* Exercise goal *
Could you find every line in the entries below that holds the word "computer" and copy it?

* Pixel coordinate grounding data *

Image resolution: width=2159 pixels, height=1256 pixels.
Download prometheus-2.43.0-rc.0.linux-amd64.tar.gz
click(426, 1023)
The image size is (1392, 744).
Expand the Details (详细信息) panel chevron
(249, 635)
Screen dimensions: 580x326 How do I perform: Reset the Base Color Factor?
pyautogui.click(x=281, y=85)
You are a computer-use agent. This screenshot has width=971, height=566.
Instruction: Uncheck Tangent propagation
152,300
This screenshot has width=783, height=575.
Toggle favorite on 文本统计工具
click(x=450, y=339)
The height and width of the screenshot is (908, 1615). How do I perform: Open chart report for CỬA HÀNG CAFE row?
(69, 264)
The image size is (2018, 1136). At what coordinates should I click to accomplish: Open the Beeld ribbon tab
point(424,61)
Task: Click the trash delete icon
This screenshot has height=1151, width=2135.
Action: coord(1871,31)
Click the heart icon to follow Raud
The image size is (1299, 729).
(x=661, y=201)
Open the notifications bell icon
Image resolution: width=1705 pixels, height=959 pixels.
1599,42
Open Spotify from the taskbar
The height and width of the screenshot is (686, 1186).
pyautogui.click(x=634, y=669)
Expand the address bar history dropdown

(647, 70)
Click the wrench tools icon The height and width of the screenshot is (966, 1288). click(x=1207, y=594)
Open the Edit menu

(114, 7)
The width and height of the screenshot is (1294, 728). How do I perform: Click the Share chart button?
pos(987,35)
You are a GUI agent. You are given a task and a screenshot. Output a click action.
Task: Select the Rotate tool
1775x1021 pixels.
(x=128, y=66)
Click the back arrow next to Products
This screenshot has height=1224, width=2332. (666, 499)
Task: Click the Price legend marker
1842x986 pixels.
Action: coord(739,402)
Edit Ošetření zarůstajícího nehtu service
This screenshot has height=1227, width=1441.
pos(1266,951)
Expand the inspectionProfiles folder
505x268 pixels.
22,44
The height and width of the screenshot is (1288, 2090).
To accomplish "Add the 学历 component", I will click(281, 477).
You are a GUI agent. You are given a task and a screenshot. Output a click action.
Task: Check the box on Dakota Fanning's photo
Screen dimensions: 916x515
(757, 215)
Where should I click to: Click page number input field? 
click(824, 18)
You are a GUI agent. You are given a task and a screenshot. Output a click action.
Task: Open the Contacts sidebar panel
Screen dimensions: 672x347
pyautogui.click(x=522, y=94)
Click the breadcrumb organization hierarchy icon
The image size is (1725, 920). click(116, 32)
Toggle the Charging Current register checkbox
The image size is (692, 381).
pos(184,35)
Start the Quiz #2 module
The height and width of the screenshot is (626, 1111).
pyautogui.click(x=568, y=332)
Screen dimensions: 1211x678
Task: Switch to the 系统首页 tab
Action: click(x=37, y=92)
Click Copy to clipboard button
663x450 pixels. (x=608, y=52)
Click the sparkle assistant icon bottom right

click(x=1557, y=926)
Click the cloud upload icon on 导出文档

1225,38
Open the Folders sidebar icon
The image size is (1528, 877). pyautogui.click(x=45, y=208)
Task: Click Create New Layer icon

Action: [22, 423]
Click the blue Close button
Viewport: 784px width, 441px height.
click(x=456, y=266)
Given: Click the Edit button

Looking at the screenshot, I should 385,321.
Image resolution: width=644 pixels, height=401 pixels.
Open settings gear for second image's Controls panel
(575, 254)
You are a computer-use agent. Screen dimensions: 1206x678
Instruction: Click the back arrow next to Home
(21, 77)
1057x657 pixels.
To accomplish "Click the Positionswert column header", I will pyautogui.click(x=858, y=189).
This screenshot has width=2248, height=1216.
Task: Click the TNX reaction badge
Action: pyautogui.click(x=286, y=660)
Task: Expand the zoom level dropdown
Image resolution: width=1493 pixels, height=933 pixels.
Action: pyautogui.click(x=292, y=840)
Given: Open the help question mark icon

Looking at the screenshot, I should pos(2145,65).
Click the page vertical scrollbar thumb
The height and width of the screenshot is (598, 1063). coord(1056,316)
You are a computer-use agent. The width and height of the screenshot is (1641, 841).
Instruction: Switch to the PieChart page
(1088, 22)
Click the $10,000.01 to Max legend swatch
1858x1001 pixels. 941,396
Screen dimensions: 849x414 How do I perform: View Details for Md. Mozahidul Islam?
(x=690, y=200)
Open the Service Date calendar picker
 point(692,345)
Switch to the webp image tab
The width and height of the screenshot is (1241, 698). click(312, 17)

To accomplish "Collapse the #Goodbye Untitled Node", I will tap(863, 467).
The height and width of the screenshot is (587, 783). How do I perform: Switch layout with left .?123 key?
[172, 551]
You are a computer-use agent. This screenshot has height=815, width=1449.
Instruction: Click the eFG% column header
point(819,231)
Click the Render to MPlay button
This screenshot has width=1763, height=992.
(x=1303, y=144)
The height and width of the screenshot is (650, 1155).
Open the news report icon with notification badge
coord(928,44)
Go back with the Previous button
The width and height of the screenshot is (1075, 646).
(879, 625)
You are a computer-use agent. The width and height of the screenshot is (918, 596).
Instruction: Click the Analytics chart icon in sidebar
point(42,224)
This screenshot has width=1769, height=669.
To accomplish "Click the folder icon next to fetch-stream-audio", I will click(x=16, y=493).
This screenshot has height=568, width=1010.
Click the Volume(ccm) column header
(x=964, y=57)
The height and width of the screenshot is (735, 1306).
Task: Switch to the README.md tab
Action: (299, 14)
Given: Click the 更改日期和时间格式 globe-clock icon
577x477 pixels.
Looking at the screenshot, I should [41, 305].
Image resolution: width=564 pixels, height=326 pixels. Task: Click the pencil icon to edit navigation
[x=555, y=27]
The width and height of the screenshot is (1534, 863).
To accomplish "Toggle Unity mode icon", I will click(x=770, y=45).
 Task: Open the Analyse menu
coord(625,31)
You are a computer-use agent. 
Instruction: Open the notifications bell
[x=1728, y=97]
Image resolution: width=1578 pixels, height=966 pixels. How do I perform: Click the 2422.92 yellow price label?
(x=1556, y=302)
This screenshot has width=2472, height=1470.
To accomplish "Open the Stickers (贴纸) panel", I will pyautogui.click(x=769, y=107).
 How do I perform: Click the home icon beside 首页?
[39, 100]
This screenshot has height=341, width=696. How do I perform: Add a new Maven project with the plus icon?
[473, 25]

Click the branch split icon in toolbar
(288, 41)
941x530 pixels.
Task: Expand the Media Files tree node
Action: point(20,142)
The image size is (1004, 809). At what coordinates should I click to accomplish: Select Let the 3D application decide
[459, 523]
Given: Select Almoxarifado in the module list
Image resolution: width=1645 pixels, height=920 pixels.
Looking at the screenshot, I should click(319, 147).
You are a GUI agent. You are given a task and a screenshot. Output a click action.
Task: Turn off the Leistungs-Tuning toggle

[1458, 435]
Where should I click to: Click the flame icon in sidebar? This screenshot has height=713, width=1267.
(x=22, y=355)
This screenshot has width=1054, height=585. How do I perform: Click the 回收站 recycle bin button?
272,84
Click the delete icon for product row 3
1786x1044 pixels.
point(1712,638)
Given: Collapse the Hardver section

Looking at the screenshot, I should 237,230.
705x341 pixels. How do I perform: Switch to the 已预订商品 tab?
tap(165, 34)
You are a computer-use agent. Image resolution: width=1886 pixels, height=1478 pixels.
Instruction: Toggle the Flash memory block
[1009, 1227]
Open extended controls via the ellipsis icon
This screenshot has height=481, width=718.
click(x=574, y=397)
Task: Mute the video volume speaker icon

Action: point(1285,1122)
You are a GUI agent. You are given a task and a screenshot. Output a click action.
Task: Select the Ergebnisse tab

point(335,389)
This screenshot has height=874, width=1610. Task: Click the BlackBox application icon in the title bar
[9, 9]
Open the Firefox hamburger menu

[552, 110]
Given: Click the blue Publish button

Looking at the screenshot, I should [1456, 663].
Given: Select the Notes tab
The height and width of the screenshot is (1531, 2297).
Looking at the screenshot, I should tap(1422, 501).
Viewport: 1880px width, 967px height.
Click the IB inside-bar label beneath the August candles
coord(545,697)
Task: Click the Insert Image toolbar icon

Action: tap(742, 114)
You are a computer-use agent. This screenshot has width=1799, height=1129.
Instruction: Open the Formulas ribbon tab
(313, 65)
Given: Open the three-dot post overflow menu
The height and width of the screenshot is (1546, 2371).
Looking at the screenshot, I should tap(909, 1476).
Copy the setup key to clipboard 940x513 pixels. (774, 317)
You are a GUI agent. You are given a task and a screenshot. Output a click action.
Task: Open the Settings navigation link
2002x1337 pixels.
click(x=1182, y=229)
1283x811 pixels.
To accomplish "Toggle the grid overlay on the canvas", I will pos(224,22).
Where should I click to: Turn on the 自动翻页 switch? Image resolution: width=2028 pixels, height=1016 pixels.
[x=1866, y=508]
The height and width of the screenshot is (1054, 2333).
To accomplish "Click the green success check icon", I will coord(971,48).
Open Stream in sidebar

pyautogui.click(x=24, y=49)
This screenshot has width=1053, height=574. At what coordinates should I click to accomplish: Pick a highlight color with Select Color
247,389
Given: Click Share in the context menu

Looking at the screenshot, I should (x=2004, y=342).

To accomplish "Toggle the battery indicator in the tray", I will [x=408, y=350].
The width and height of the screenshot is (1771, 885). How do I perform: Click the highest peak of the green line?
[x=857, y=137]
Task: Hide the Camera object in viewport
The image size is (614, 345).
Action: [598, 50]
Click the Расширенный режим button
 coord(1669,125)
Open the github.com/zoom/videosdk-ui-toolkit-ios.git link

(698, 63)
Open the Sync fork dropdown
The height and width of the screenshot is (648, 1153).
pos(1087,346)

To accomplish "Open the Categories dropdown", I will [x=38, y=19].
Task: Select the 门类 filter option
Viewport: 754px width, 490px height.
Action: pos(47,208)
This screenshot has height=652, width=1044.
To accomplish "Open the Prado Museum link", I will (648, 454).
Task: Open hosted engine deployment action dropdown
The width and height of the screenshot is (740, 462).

* Answer to this problem *
You are a computer-use agent. This screenshot has width=971, height=566.
You are a computer-use agent. Screen dimensions: 1206x678
You are a computer-use agent. The width and height of the screenshot is (1641, 841).
You are a computer-use agent. This screenshot has height=815, width=1449.
You are a computer-use agent. The width and height of the screenshot is (918, 596).
You are a computer-use agent. 
You are a computer-use agent. Image resolution: width=1886 pixels, height=1478 pixels.
You are a computer-use agent. This screenshot has width=1799, height=1129.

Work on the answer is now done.